[Text passage]

Innovation Isn't Just a Hashtag. Although Jeb claims that his health care plan is all about promoting innovation, progress on this front requires real reforms, not just a hash tag. To achieve real innovation, we need to encourage pharmaceutical companies to invest in drugs that truly improve care, while keeping costs affordable for patients. For example, the Center for American Progress's plan would use independent research on a drug's benefit to patients compared to other drugs to inform payment, so that prices reflect a drug's value.
- Jeb blames the FDA, when he should be blaming "Pharma Bro." Jeb accuses the FDA and government regulation of slowing down innovation, and wants to reduce regulation of the pharmaceutical market. But the recent example of Turing Pharmaceuticals, which jacked up the price of a 62-year old drug by more than 4000 percent overnight, shows that the current system is broken.
- Instead of allowing outrageous profiteering, we should be paying for drugs based on their value to patients. CAP has a plan to do just that, as explained in this new CNBC op-ed. CAP's plan would link payment to a drug's effectiveness, cap patient cost-sharing to improve affordability, and make sure that government subsidies for R&D are generating real returns for patients instead of just subsidizing corporate profits.
Rehash of tired, unworkable ideas. Jeb's health care plan is nothing more than a rehash of old ideas. The so-called plan contains the same stale proposals that conservatives have been shopping around since there was an Affordable Care Act to talk about repealing. His plan is light on details, but where it is clear, the results would be disastrous for the American people.
- Block-grants Medicaid. In the announcement of his health care plan, Jeb touted his health care record in Florida, and proposed applying those principles to the whole country. Like many Republican plans before his, Jeb's proposal advocates for block-granting Medicaid and giving states control of the program. This is just another example of how low-income Americans would be particularly hard-hit by Jeb's plan. The Kaiser Family Foundation projects that block granting Medicaid could throw 14 to 20 million people off of the vital program. And if other states were to implement the ideas that Jeb did in Florida, working families could face disastrous consequences. In Florida, Jeb's Medicaid proposal led to Floridians losing their doctors and their plans and a reduction in the overall quality of care received.

[/Text passage]

What you are asked to do –
Decide whether each statement agrees with the passage on Jeb's health care plan, answering yes or no and quoting the passage's deciding words. 1. Turing Pharmaceuticals raised the price of a 62-year-old drug by more than 4000 percent. 2. The Kaiser Family Foundation projects that block granting Medicaid could remove 25 to 30 million people from the program. 3. Jeb wants to increase regulation of the pharmaceutical market.

[Material provided]

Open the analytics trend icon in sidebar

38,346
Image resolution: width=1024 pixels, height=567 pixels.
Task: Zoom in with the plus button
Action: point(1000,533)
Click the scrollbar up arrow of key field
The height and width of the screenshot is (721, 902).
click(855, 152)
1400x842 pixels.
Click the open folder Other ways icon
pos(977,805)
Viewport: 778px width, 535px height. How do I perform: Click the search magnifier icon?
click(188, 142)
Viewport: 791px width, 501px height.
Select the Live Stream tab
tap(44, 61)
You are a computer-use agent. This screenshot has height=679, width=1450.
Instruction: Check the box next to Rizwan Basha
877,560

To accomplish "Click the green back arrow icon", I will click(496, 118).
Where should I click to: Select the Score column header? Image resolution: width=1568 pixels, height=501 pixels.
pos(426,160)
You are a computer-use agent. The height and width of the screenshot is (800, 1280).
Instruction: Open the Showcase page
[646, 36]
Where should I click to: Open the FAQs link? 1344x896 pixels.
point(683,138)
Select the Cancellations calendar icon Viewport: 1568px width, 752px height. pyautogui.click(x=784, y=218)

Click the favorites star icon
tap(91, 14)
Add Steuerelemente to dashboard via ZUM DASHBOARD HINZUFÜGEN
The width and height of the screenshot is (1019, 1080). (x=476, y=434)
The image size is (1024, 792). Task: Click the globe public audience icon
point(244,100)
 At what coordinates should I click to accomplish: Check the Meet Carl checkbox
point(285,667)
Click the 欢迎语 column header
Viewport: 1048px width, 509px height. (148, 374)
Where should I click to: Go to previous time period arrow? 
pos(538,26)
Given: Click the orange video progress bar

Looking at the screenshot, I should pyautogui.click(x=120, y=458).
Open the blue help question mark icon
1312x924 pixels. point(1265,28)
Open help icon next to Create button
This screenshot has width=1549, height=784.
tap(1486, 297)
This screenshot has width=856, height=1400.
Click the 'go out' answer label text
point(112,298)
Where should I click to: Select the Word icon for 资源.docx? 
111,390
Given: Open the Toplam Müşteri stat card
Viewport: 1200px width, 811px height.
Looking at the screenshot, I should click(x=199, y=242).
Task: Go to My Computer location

[/Material provided]

Task response –
1. Yes: "jacked up the price of a 62-year old drug by more than 4000 percent overnight"
2. No: "could throw 14 to 20 million people off of the vital program"
3. No: "wants to reduce regulation of the pharmaceutical market"